4. A 5-year-old child with a diagnosis of asthma is being evaluated for medication management. What is an important assessment for the nurse to perform?
- A. Assess the child's sleep patterns
- B. Assess the child's dietary intake
- C. Assess the child's academic performance
- D. Assess the child's behavior at home
Correct answer: B
Rationale: Assessing the child's dietary intake is crucial in managing asthma as certain foods can trigger symptoms or exacerbate the condition. Monitoring the child's diet can help identify triggers, ensure proper nutrition, and support the child's overall health. Assessing sleep patterns (Choice A) may be relevant but is not as directly linked to asthma management as dietary intake. Academic performance (Choice C) and behavior at home (Choice D) are important aspects of a child's well-being but are not directly related to asthma management.

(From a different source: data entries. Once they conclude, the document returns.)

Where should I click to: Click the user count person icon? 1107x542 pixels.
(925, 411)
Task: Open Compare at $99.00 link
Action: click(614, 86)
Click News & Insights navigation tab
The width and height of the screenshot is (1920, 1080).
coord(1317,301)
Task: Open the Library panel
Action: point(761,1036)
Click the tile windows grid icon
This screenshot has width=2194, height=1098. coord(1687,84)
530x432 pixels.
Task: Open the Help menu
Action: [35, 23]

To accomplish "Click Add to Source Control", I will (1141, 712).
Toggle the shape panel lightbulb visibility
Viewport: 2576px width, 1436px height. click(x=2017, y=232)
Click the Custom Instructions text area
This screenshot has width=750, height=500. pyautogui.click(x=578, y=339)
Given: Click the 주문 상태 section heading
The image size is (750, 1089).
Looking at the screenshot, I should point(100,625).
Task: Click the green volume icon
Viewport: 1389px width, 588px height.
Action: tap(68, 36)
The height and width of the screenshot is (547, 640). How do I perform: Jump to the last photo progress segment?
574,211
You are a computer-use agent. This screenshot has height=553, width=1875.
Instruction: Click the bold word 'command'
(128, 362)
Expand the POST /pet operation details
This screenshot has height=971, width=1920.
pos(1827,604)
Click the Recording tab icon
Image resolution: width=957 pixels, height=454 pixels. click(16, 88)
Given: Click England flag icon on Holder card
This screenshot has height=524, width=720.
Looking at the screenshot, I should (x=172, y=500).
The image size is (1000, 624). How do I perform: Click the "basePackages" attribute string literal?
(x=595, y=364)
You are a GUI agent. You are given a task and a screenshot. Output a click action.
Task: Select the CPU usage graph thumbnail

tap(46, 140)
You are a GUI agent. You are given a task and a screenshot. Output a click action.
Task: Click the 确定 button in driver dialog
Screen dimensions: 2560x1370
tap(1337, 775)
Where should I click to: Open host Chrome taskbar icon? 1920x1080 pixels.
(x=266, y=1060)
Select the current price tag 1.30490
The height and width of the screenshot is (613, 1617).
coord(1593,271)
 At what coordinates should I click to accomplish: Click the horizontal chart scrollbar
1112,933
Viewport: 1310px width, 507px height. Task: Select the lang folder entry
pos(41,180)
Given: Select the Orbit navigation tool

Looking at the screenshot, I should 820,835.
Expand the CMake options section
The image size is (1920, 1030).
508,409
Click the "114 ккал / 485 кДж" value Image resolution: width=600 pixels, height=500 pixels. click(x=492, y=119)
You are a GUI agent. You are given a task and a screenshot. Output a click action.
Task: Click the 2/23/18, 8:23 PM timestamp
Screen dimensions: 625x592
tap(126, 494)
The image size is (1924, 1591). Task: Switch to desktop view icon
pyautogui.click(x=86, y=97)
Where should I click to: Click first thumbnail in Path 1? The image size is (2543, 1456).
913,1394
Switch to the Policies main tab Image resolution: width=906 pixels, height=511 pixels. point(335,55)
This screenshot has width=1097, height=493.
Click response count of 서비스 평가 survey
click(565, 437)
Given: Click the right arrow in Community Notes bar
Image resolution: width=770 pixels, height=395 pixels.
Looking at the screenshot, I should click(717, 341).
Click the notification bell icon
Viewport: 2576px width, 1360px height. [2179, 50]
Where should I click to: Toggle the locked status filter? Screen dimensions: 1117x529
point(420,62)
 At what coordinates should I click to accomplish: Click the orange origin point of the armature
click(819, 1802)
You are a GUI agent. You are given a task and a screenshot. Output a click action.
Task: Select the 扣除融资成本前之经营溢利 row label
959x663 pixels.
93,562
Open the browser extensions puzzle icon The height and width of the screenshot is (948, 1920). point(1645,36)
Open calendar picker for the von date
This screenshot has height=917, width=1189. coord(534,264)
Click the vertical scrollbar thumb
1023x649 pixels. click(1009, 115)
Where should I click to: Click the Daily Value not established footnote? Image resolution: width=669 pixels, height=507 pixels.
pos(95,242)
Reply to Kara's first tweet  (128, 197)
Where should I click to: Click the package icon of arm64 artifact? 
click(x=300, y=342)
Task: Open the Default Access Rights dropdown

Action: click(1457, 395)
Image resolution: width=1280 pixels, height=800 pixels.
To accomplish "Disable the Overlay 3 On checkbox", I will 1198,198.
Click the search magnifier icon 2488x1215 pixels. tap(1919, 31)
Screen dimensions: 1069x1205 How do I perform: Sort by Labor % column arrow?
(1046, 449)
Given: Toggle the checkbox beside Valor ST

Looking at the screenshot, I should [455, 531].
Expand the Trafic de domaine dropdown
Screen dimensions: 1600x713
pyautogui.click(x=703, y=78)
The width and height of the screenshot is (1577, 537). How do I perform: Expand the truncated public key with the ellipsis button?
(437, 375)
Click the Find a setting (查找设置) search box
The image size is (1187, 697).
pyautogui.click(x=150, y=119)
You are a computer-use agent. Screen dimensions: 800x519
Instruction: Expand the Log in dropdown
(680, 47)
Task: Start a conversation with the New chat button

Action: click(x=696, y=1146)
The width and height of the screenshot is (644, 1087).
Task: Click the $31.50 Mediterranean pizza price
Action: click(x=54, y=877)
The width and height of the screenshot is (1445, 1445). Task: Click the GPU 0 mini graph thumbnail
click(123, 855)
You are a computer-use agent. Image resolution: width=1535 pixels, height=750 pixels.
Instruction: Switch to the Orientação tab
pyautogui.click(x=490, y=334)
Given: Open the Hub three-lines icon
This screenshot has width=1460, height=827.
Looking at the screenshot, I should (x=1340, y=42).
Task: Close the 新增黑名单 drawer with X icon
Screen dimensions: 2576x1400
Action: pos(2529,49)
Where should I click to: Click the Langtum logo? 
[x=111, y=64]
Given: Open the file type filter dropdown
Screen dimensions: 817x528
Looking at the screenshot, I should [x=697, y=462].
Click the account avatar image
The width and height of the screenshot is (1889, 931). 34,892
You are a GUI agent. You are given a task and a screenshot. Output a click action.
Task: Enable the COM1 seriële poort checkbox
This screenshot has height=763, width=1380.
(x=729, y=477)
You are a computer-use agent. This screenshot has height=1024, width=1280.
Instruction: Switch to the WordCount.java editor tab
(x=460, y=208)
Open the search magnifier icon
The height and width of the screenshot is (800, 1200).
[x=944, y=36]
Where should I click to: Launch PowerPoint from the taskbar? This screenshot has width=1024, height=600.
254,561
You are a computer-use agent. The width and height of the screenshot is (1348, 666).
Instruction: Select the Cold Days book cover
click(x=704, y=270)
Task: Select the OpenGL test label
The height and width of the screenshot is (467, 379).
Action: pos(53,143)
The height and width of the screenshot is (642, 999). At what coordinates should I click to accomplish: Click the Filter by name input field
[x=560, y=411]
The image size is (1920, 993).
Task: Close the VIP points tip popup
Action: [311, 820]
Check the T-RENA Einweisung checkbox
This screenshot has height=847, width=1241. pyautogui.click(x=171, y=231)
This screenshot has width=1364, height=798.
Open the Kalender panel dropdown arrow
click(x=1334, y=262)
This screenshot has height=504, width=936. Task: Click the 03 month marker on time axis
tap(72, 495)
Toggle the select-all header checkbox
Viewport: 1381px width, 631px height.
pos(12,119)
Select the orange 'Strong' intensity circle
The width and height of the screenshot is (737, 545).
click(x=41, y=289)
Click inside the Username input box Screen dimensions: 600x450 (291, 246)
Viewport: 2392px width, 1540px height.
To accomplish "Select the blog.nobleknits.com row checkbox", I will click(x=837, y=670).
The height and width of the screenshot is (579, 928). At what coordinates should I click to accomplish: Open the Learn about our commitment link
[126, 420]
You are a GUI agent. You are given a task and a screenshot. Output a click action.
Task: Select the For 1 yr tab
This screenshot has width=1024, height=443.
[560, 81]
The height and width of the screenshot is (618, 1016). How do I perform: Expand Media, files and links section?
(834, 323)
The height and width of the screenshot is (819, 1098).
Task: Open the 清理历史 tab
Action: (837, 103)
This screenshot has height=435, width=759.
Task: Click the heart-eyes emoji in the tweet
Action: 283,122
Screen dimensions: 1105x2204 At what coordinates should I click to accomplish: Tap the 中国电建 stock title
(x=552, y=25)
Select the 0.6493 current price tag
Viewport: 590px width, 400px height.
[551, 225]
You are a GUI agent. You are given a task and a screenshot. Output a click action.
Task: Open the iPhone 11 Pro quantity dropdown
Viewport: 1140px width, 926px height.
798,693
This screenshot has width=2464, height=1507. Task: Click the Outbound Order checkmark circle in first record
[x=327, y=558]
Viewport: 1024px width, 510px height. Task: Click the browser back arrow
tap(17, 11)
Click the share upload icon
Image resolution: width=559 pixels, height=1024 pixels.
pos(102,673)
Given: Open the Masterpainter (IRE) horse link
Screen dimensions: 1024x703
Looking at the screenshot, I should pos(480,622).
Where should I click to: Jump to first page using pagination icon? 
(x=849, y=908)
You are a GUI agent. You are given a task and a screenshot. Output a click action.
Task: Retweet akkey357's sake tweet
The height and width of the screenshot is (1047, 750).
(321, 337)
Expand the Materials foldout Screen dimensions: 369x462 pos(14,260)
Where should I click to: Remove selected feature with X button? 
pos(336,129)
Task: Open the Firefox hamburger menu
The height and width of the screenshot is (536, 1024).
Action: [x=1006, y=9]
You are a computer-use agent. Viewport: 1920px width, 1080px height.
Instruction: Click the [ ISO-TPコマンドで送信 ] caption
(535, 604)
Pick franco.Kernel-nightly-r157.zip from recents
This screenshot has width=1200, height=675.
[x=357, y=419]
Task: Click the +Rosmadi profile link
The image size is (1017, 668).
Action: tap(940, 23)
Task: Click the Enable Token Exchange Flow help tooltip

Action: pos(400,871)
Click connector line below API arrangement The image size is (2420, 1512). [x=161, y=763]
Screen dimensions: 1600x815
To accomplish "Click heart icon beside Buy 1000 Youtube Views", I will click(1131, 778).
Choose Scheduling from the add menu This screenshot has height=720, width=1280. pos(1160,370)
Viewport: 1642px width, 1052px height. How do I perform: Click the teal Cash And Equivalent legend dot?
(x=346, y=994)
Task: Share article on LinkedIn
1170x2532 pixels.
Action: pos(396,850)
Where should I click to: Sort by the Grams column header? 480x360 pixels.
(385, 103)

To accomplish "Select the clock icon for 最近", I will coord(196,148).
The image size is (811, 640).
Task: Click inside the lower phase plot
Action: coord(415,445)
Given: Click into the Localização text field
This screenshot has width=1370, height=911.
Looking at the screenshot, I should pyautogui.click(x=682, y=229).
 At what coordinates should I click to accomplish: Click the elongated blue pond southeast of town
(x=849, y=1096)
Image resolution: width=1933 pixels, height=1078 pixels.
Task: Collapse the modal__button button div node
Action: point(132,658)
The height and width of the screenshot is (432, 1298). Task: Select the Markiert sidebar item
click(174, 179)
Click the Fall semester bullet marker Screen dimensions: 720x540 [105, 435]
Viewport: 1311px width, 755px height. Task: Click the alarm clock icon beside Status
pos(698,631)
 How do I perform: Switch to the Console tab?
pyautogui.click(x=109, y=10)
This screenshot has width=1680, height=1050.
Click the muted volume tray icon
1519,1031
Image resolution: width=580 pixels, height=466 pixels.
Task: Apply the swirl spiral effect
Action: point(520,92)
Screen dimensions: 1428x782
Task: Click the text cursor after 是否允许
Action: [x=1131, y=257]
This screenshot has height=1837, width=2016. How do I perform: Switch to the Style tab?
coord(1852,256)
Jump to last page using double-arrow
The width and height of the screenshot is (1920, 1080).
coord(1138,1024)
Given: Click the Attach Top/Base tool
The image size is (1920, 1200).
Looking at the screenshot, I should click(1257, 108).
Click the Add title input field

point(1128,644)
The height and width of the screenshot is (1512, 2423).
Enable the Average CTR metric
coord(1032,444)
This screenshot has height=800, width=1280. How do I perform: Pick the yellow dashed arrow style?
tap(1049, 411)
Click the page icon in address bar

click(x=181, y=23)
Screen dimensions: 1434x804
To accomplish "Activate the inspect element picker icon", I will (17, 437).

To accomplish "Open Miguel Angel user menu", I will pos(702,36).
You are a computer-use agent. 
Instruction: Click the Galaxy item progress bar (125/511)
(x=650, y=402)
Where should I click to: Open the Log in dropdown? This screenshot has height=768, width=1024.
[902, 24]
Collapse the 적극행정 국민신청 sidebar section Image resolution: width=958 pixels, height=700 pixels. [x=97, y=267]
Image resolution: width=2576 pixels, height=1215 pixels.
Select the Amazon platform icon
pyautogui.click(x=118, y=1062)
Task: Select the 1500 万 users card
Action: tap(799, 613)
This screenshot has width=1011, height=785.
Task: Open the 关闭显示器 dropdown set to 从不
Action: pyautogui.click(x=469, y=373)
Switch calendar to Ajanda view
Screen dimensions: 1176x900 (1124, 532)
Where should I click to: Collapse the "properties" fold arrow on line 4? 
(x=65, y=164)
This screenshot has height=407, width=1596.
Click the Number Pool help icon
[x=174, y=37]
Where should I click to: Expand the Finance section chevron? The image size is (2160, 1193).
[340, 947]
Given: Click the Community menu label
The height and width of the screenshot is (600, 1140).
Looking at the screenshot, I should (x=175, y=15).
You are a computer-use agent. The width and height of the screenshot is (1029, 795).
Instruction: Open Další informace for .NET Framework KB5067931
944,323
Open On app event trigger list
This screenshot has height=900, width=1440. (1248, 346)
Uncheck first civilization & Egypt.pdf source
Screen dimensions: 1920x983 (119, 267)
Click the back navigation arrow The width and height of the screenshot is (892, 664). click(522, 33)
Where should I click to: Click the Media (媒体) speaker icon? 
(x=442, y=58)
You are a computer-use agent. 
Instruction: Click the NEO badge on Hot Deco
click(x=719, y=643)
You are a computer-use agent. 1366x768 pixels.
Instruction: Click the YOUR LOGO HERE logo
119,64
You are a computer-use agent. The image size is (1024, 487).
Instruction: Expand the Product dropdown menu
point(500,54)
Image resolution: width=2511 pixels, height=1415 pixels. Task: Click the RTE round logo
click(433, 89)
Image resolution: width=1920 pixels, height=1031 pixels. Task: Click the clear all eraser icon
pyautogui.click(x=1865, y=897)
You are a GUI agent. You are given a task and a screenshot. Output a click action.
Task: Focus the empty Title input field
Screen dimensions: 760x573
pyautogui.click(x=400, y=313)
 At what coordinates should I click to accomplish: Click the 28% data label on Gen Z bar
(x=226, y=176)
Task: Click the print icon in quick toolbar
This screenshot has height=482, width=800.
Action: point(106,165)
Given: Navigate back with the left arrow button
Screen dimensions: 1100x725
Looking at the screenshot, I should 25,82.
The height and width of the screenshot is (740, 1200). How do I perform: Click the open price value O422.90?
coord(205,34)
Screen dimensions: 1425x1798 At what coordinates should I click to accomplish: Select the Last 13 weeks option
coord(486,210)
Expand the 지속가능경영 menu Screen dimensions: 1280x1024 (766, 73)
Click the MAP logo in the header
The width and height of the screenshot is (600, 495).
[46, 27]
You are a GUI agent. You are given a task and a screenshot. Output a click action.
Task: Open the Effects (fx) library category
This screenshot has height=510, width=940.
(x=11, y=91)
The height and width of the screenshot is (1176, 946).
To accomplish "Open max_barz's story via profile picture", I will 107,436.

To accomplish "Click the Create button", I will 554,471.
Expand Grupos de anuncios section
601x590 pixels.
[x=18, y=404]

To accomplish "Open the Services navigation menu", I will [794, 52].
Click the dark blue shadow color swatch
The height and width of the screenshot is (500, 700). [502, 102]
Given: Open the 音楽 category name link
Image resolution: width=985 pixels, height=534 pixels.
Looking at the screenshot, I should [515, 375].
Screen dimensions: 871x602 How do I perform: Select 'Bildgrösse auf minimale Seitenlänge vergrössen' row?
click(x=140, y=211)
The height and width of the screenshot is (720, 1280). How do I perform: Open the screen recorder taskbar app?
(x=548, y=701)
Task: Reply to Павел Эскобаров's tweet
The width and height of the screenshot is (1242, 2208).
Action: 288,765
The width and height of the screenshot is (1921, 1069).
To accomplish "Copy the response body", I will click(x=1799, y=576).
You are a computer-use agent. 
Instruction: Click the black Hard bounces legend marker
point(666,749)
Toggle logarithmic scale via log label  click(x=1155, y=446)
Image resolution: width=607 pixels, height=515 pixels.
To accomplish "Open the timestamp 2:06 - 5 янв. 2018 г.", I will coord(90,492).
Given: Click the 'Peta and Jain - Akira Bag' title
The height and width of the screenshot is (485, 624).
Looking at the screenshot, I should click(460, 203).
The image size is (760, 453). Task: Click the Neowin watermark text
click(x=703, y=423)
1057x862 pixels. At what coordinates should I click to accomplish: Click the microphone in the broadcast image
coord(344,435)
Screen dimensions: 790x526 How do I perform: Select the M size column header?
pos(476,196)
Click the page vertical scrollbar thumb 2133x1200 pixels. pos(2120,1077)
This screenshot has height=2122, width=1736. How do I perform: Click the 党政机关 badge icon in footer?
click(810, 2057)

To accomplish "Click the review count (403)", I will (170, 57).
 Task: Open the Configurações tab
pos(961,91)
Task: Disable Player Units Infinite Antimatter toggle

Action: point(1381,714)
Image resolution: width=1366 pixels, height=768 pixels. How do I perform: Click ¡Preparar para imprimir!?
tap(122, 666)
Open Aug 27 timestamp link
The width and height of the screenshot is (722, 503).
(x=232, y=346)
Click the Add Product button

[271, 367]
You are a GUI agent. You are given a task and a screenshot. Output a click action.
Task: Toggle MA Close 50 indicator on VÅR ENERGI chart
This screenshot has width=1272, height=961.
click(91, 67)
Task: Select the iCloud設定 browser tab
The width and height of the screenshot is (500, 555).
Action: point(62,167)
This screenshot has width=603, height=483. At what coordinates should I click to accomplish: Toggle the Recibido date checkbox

5. When counseling a couple who suspect they could have a child with a genetic abnormality, what would be most important for the nurse to incorporate into the plan of care when working with this family?
- A. Gathering information from at least three generations
- B. Informing the family of the need for a wide range of information
- C. Maintaining the confidentiality of the information
- D. Presenting the information in a nondirective manner
Correct answer: D
Rationale: When counseling a couple about the possibility of having a child with a genetic abnormality, it is vital for the nurse to present information in a nondirective manner. This approach empowers the couple to make decisions based on their values and preferences, respecting their autonomy. Gathering information from three generations (Choice A) may not be necessary and might overwhelm the couple with unnecessary data. Informing the family about the need for a wide range of information (Choice B) is not as critical as supporting their decision-making process through a nondirective approach. While maintaining confidentiality (Choice C) is crucial, it is not the most important aspect compared to ensuring the couple can make informed choices that align with their beliefs and wishes.